From generation to generation

Another piece of research comes from a study published on June 17 in the journal Frontiers in Environmental Archaeology. The authors compared the differences in the way two Neanderthal lineages that lived in nearby caves in the Levant (Near East) butchered animals they intended to eat.

Anaëlle Jallon, a researcher at the Hebrew University of Jerusalem and co-author of the study, explains that “finding differences between these two sites indicates that there was a certain cultural diversity surrounding food among contemporary Neanderthal groups.” These communities used the caves for the same purposes: residential sections with areas dedicated to daily activities such as flint knapping, cooking, and garbage disposal, as well as for the burial of the deceased. Furthermore, both were surrounded by Mediterranean vegetation with the same animal species, and were occupied primarily during the winter.

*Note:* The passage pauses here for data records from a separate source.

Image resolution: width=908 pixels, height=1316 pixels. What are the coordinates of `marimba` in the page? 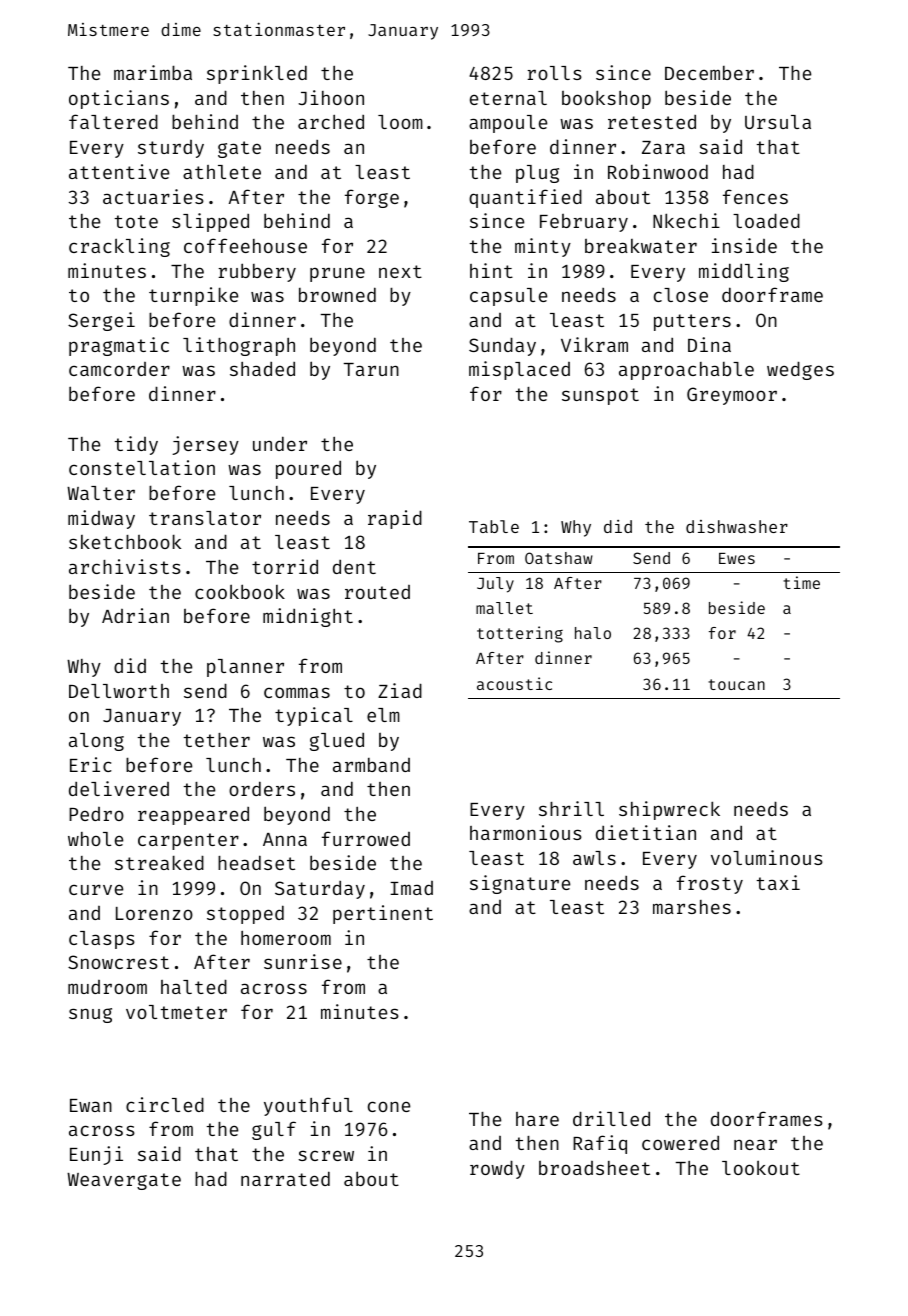 It's located at (153, 72).
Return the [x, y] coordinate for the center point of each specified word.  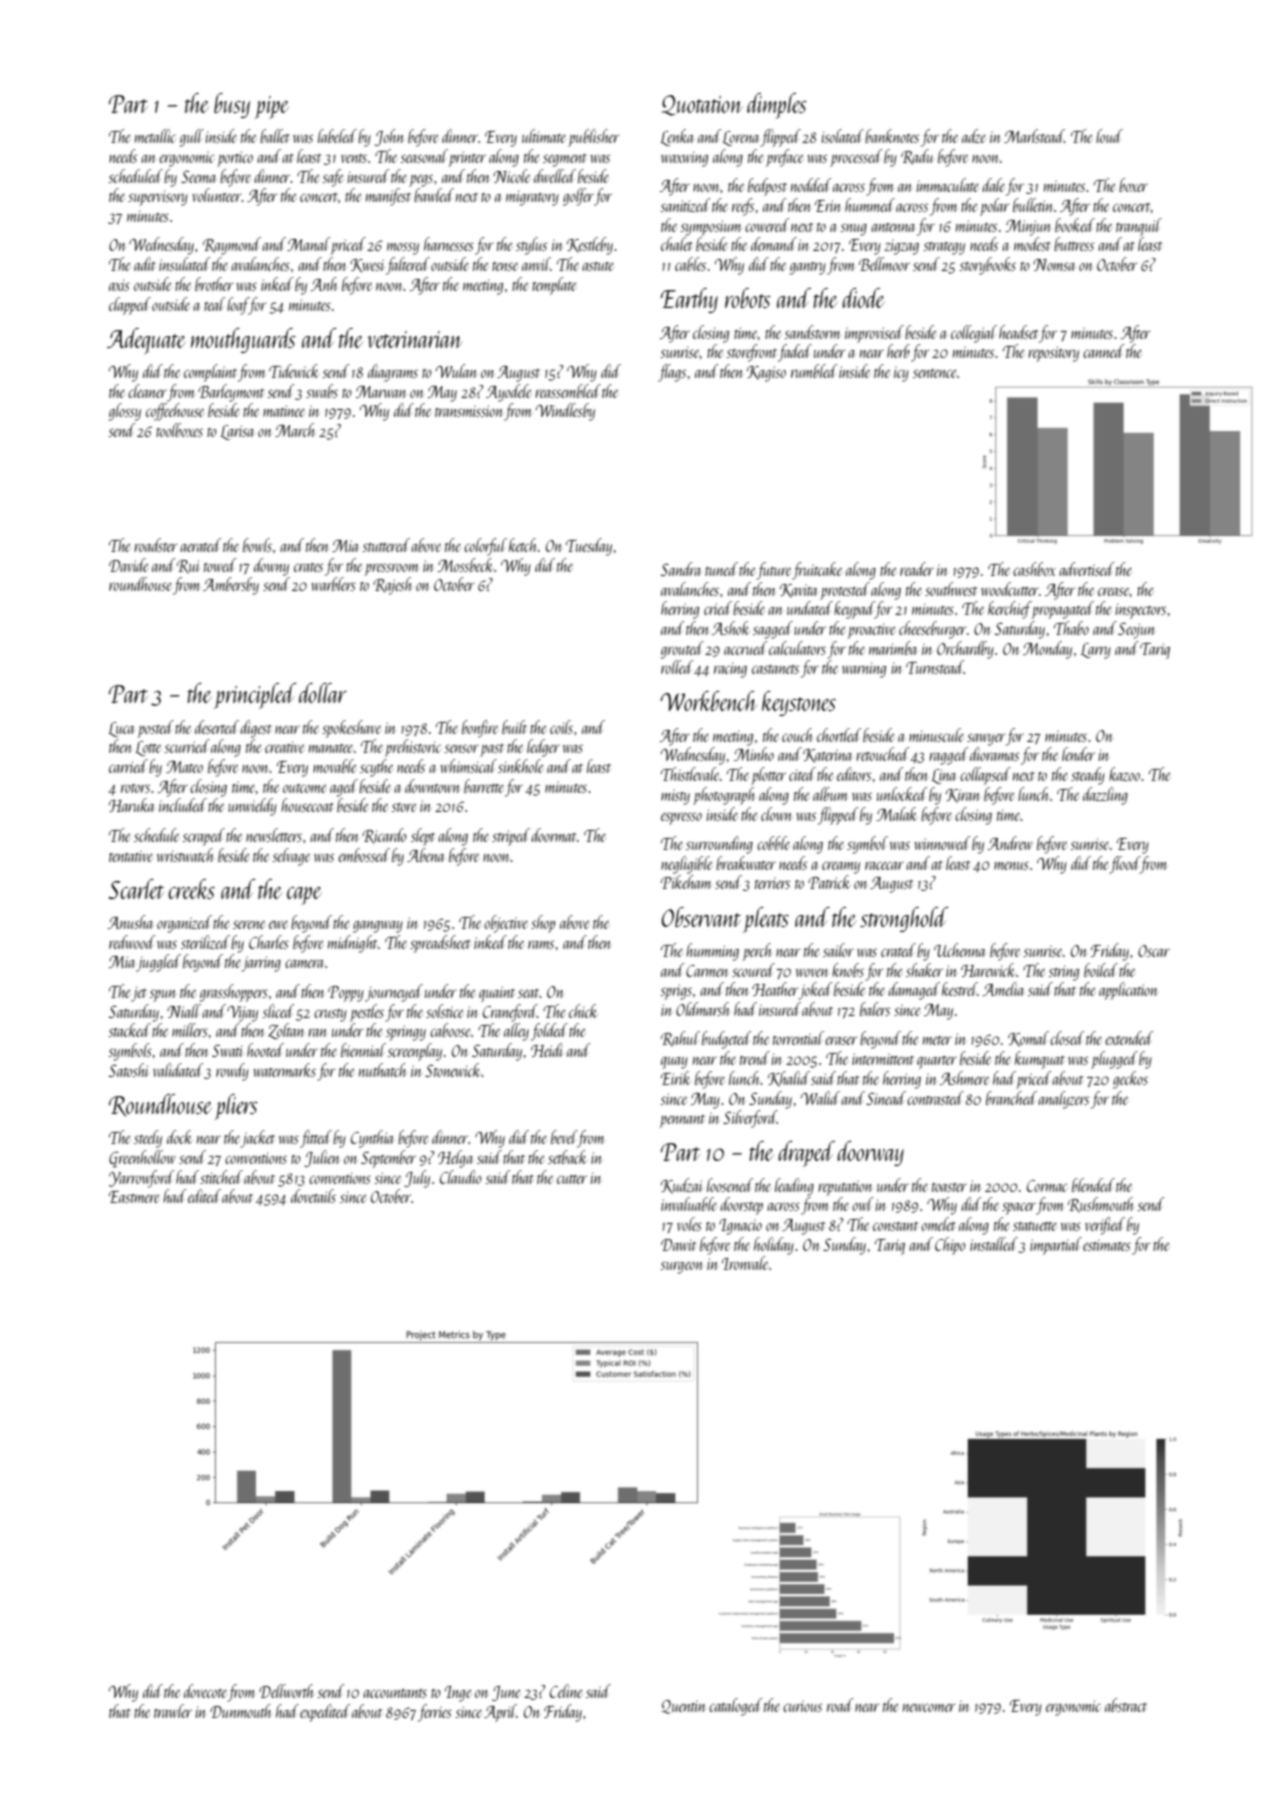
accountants [395, 1693]
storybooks [987, 266]
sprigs [676, 992]
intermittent [883, 1059]
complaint [210, 373]
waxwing [684, 159]
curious [802, 1706]
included [183, 805]
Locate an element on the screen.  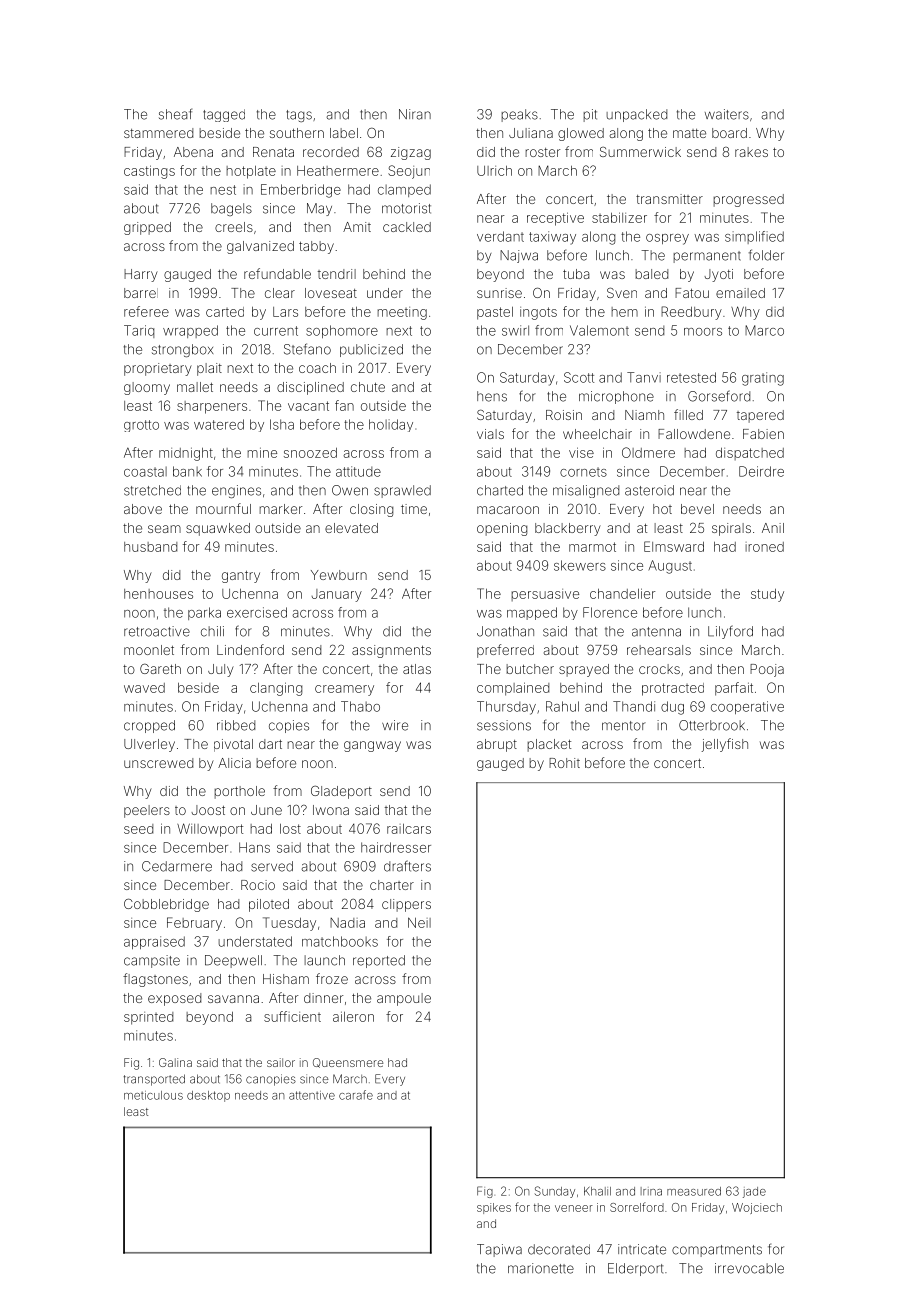
lost is located at coordinates (290, 829).
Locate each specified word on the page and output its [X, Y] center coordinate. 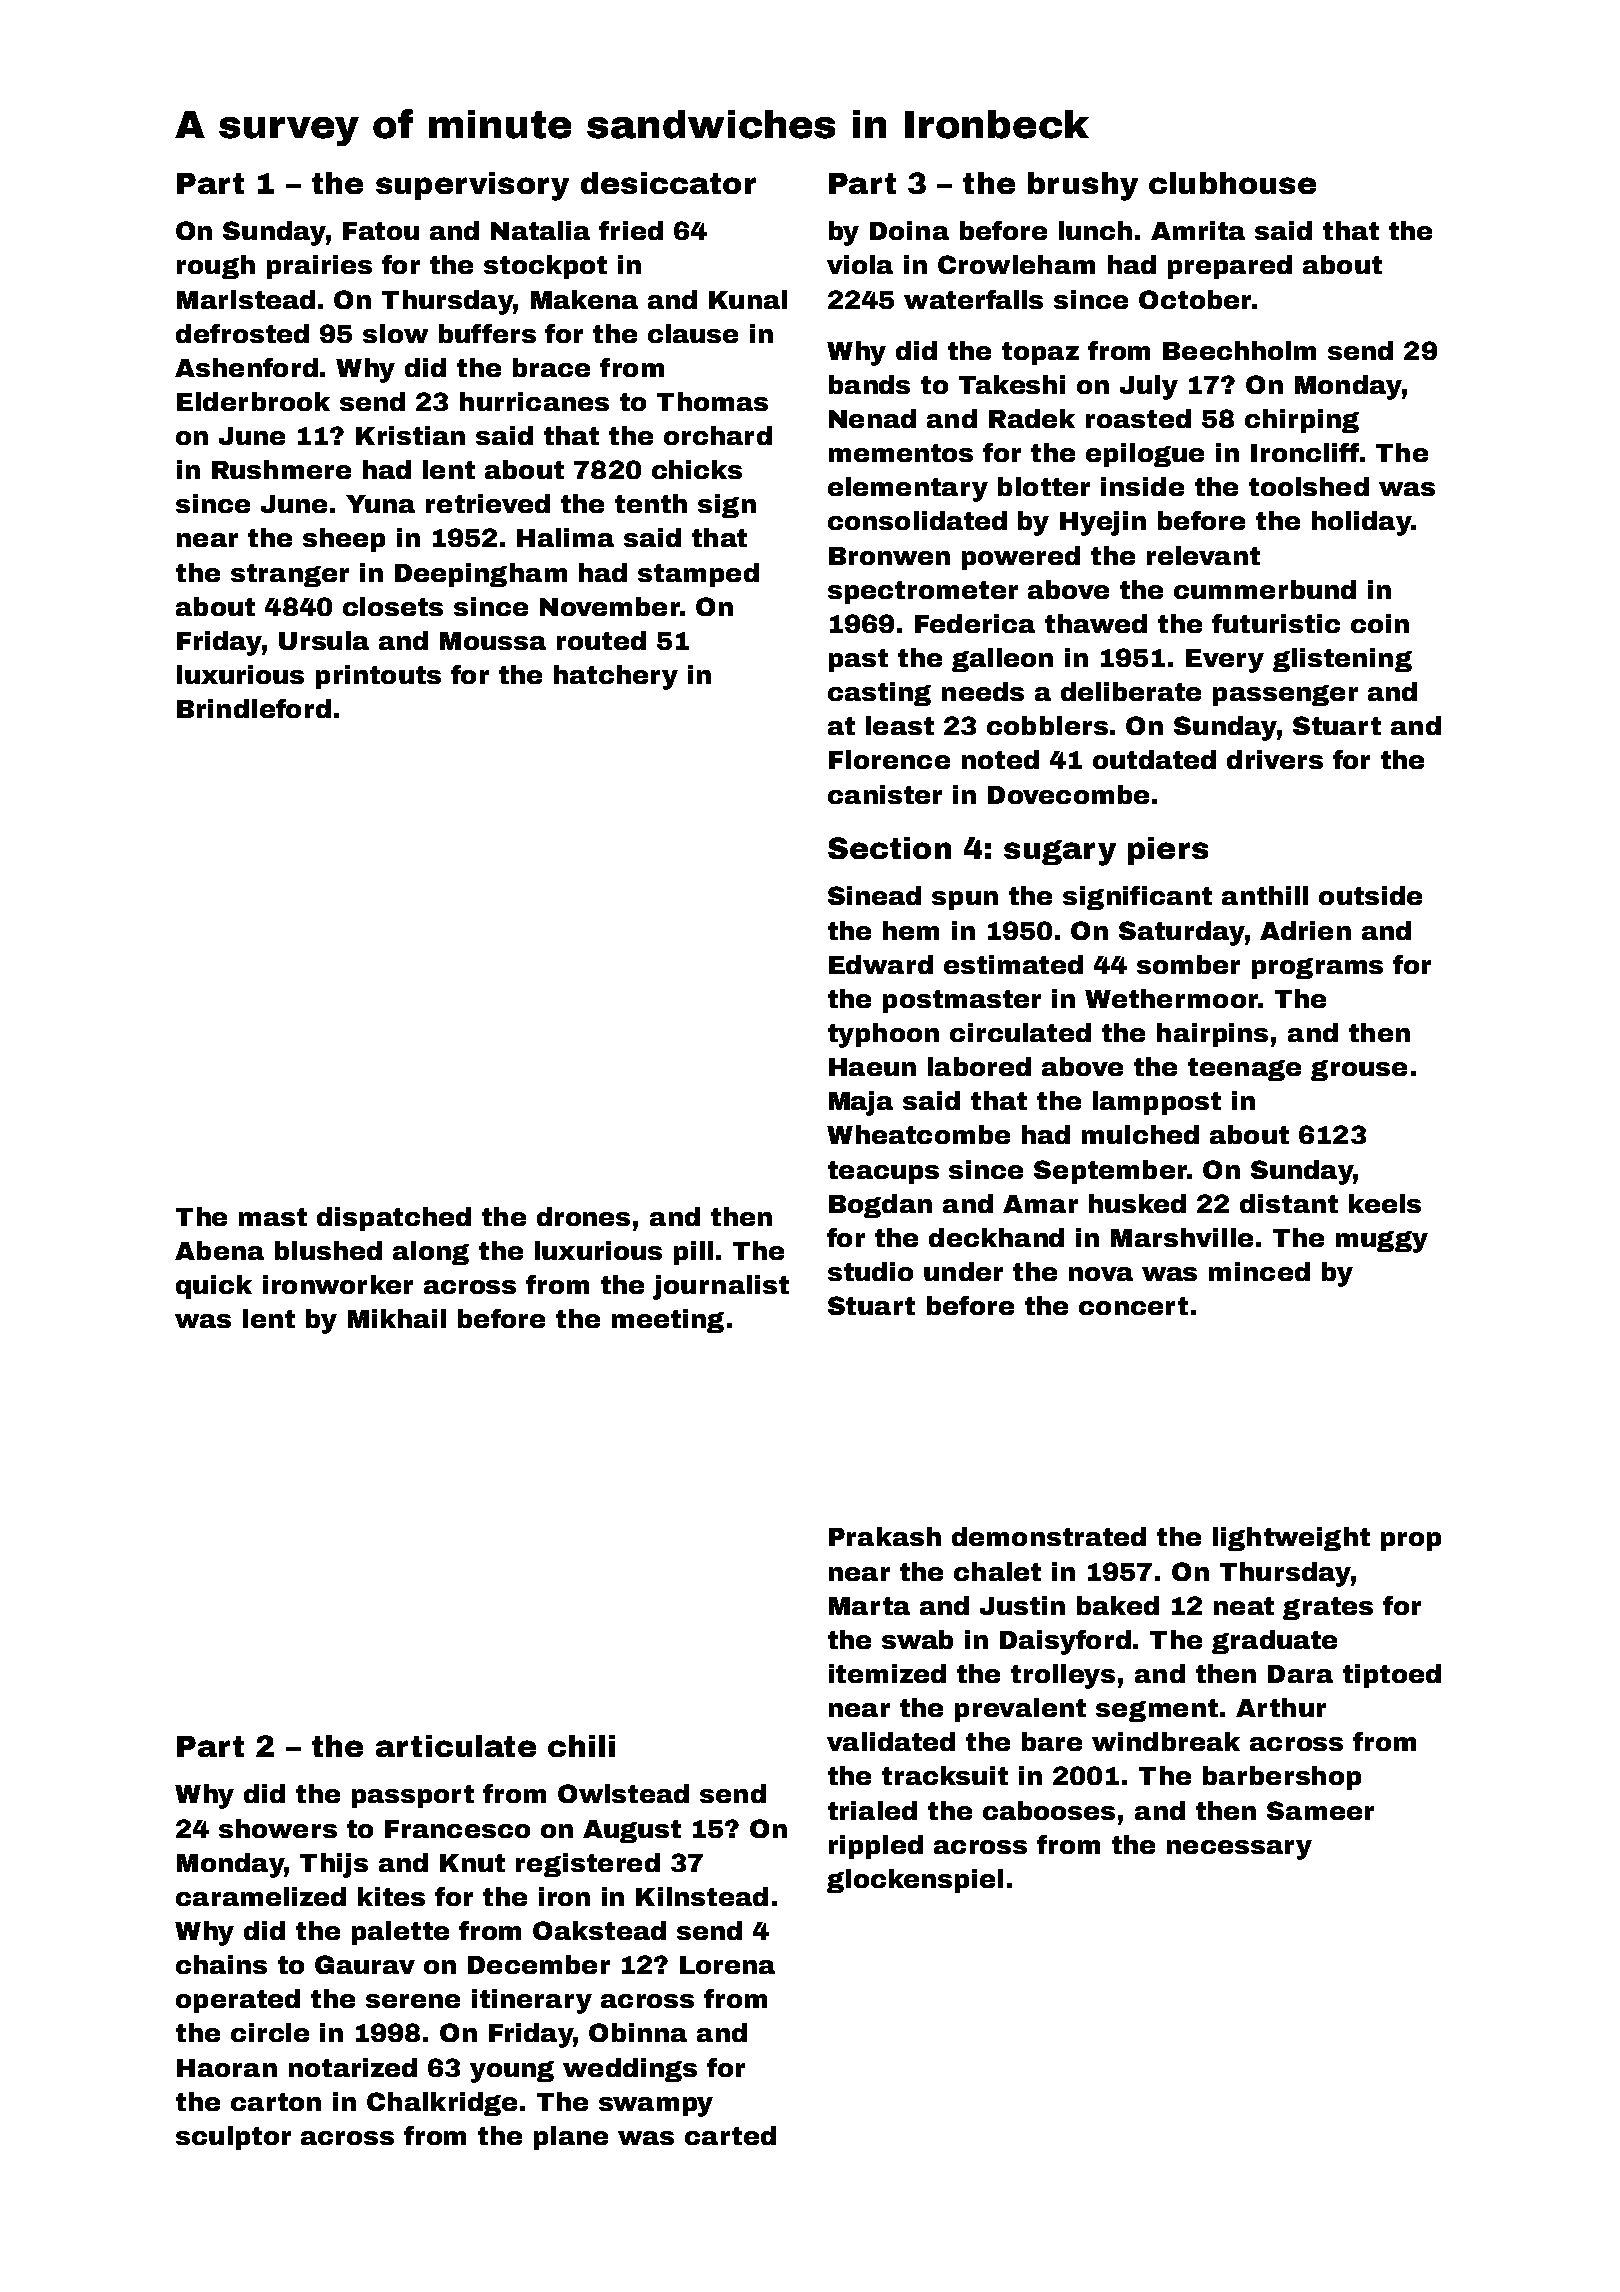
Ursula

“For these reasons,” Jallon ventures, “we might expect that, if all Neanderthal groups behaved the same way, we would recover the same animal butchering techniques at these sites.” However, scientists now know that this was not the case and that each community had its own method of processing food. They also discovered that the differences persisted over time, indicating that the knowledge or traditions underlying these variations endured and were passed down from generation to generation.

While the available evidence is insufficient to accurately reconstruct specific food preparation techniques, the researchers suggest that there were likely differences in tastes and cooking skills. “We can imagine that different Neanderthal groups used similar ingredients, but each had their own signature dishes, or that they cooked similar dishes, albeit following different recipes,” the author emphasizes.

A food atlas

Defining the Neanderthal diet is almost as difficult as trying to define a single human diet. Today, people in the Mediterranean don’t eat the same way people do in Southeast Asia. The same is true of our cousins. They occupied such a vast territory that compiling their food atlas is a risky undertaking. Furthermore, some foods, like meat, leave their mark, in this case on the bones. But others, like legumes or vegetables, don’t.

Sistiaga goes into detail: “Plant remains, for example, are difficult to find in bones. Techniques such as dental tartar analysis have been used to detect plant DNA or proteins, but the findings are anecdotal.” The plant fibers found in the teeth of different individuals could have gotten there in many ways, not just through ingestion. “Plant remains are less well preserved in archaeological sites, so we still have an overrepresentation of animal proteins.” Hence the myth of hypercarnivores.

But there was much more. A study published in 2023 found that 90,000 years ago, in what is now Lisbon, Portugal, Neanderthals feasted on charred seafood. Further into the central Iberian Peninsula, a 2017 study found that these early humans gathered and ate mushrooms. A 2011 review even suggests that honey may have been an important source of energy back then.

What is beyond doubt is that the race for good food decisively shaped the genus Homo. A 2015 study suggested that the germ of the ability to cook appeared more than six million years ago. And that since then, the taste for cooked food has helped the human brain achieve its modern size and power, since once cooked, food becomes easier to digest and, in the same quantities as raw food, leaves more calories in the body.

Evidence suggests that flavor optimization may have been one of the major evolutionary drivers. And it all began, perhaps, with a piece of maggot-infested meat.